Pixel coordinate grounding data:
+ + + + +

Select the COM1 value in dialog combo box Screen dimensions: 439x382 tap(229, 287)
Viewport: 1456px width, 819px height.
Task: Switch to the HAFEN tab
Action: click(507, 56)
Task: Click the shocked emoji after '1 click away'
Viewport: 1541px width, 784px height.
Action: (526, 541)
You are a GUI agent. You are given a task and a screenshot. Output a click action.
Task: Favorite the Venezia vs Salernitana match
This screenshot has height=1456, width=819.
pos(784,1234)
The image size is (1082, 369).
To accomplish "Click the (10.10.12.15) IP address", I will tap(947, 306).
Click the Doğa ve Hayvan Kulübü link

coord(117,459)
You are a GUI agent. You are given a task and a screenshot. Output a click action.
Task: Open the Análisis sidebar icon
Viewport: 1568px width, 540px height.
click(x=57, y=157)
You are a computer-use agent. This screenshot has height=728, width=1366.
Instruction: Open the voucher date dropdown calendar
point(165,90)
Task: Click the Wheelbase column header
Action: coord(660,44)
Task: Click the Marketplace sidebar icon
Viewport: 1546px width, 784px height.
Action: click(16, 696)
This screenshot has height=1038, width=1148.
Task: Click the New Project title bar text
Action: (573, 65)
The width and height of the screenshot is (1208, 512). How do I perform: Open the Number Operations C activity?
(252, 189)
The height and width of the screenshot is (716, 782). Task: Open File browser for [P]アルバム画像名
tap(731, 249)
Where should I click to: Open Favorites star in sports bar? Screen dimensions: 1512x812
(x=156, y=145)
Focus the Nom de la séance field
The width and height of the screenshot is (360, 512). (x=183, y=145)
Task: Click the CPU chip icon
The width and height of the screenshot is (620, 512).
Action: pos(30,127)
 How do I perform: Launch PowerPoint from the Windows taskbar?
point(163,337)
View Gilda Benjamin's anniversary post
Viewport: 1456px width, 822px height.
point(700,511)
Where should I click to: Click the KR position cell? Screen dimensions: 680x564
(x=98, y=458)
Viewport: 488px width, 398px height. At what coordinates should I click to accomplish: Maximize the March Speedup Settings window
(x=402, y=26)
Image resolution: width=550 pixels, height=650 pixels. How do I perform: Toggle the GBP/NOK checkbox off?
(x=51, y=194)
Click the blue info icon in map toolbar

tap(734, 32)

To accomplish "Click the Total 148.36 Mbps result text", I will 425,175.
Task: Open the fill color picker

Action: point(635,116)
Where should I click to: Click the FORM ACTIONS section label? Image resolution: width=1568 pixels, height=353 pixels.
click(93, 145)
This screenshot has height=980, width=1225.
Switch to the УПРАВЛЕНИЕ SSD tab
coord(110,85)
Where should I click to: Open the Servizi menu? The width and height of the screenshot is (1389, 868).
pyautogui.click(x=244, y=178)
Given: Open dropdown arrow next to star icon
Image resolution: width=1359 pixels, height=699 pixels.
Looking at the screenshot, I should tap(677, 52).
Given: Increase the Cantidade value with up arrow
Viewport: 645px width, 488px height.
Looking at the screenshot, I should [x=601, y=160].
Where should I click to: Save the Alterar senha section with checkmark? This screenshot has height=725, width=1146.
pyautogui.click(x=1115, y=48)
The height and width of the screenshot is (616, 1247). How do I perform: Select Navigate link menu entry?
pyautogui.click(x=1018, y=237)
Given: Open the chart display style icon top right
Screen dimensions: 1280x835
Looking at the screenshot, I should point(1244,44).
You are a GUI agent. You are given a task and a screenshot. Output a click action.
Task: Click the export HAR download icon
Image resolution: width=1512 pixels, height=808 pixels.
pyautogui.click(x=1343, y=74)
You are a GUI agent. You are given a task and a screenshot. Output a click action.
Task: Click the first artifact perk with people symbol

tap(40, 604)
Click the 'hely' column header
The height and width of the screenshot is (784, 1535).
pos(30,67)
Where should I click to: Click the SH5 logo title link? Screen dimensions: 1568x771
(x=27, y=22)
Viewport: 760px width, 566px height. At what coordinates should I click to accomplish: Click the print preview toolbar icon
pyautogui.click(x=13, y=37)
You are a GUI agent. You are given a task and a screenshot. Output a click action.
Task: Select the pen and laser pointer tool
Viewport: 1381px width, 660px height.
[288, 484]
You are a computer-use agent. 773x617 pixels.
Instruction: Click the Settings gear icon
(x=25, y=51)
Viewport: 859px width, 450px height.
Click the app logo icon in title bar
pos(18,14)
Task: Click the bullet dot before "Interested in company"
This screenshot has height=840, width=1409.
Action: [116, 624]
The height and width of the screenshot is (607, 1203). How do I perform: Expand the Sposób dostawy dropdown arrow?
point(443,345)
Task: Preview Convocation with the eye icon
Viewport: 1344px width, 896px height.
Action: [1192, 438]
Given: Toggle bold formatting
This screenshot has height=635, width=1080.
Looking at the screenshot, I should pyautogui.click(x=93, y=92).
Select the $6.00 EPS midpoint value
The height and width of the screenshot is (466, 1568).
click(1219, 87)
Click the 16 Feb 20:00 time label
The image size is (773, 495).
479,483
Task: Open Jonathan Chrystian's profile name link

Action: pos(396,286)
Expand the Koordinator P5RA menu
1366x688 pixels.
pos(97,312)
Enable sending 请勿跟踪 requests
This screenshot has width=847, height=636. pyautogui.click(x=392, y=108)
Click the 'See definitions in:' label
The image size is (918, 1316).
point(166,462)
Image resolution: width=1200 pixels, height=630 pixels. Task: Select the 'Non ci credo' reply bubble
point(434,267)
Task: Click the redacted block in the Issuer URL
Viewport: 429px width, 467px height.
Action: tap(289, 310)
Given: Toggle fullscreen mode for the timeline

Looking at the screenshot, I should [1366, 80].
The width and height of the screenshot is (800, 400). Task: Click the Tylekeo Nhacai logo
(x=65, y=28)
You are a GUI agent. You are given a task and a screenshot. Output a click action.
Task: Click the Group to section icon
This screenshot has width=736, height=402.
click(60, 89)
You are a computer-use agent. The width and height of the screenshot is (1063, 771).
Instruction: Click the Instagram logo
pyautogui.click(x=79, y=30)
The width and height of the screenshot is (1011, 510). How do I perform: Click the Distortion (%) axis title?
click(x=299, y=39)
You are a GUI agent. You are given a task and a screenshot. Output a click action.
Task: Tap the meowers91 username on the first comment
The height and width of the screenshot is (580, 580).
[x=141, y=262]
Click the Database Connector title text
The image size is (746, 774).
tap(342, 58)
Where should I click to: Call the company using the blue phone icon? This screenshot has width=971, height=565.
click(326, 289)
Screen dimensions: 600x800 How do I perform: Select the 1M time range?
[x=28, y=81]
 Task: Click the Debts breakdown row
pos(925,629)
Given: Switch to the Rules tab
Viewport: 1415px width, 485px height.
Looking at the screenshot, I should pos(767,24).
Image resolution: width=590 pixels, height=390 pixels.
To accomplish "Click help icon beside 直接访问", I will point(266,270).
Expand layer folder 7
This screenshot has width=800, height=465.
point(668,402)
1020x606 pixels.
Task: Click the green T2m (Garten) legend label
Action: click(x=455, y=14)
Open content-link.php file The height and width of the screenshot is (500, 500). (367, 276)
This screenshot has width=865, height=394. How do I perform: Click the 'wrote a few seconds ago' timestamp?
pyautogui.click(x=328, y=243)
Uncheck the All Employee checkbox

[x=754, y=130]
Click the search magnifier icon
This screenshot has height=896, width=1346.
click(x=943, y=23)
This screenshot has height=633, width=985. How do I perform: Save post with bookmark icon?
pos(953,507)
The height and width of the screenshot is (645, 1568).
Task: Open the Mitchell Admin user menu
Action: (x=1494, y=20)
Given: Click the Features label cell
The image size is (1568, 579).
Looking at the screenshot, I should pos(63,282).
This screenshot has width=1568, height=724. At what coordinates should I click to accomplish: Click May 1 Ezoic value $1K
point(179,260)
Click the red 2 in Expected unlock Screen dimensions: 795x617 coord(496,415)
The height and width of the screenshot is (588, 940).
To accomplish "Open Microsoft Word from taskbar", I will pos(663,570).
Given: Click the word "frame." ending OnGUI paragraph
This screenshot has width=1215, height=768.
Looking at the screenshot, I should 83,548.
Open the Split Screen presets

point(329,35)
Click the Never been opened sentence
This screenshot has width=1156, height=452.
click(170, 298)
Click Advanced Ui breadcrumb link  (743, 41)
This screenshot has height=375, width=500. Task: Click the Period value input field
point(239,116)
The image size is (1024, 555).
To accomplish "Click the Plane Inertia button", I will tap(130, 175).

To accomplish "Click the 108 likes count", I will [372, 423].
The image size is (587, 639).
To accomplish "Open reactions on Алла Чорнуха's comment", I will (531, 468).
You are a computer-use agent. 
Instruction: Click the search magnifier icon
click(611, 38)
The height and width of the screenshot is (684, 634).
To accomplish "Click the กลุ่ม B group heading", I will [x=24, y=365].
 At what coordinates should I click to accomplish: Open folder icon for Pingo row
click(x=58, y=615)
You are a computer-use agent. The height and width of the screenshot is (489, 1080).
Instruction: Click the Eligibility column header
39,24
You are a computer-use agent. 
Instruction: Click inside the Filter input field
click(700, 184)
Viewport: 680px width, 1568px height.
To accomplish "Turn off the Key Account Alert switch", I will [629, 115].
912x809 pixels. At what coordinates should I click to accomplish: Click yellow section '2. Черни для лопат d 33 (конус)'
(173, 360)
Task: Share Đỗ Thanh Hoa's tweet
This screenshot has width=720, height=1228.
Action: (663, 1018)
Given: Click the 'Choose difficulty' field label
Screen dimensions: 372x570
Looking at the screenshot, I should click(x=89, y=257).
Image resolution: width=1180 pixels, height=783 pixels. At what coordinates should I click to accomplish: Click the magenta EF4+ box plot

+ + + + +

• _Problem to work on_
Go through the entries and copy each line holding the string "computer".

• _Finished task_
You are a computer-use agent. This screenshot has height=728, width=1366.
You are a computer-use agent. 773x617 pixels.
You are a computer-use agent. The width and height of the screenshot is (1063, 771).
You are a computer-use agent. 
You are a computer-use agent. The height and width of the screenshot is (489, 1080).
You are a computer-use agent. 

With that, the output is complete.